◆ Extract to read:
Supreme Council of Health (SCH) announced yesterday a dental screening will be made compulsory for children’s admission to kindergarten from the next academic year.
According to SCH Public Health department director Dr Mohamed al-Thani, plans are afoot to review the current and future status of dental clinics in Primary Healthcare Centres across the country as major expansions are being planned.
He was speaking at a press conference organised to announce the findings of the oral health survey, which was conducted in accordance with the standards adopted by the World Health Organisation (WHO), in 316 government and private schools in the country.
The survey was aimed to find the status of oral and dental health in the country.
The survey shows that the percent of caries in children is very high, with seven out of 10 children aged six affected by it.
More than 50 percent of those surveyed were found to be affected by caries. The problem was also found to be more prevalent among Qatari kids compared with non-Qataris.
Children, aged four years, seeking admission to kindergartens in Qatar are already expected to have completed their immunisation schedule, have their eyes and ears checked as well as get certified fit to start school.

◆ Work task: Extract the stretch of the dental screening article from "More than 50" through "compared with non-Qataris.", word for word. The data that comes next has no connection to the article above.

◆ Data provided:
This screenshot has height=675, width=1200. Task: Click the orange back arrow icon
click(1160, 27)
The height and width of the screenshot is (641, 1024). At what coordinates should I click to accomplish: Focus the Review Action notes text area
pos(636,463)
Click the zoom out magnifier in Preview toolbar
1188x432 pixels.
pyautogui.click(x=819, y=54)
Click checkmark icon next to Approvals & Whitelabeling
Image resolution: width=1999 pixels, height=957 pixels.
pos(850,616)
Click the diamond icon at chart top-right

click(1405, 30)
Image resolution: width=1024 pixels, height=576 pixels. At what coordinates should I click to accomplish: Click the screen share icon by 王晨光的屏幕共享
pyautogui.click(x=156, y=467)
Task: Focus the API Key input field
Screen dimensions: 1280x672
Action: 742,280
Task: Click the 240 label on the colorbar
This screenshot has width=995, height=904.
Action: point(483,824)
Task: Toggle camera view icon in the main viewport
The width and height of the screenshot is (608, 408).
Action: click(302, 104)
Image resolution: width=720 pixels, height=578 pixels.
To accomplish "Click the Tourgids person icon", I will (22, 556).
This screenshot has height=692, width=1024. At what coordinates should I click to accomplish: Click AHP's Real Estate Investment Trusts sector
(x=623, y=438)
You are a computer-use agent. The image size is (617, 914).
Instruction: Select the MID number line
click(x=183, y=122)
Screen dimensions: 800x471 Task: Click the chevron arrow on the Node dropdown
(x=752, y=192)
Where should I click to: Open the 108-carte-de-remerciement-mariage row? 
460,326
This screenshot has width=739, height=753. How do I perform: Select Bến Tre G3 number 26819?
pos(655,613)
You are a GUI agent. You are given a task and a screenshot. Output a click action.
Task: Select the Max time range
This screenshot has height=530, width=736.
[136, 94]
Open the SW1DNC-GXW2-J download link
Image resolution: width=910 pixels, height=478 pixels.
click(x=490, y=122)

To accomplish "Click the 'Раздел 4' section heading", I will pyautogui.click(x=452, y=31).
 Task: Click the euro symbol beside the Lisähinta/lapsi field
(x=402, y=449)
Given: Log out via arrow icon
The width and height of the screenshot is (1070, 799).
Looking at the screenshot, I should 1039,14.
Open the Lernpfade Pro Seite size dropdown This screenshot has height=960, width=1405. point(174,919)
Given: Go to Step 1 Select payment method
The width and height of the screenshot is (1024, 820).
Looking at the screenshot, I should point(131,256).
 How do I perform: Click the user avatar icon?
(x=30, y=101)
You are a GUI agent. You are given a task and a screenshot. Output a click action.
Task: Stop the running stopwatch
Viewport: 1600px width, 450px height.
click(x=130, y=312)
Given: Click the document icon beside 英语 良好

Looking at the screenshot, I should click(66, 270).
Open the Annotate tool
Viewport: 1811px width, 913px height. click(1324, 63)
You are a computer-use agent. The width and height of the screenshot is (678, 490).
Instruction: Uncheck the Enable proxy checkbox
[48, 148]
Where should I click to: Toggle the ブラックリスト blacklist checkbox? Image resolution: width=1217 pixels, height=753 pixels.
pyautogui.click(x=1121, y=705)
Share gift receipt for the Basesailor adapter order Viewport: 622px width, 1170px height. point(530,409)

◆ Your response:
More than 50 percent of those surveyed were found to be affected by caries. The problem was also found to be more prevalent among Qatari kids compared with non-Qataris.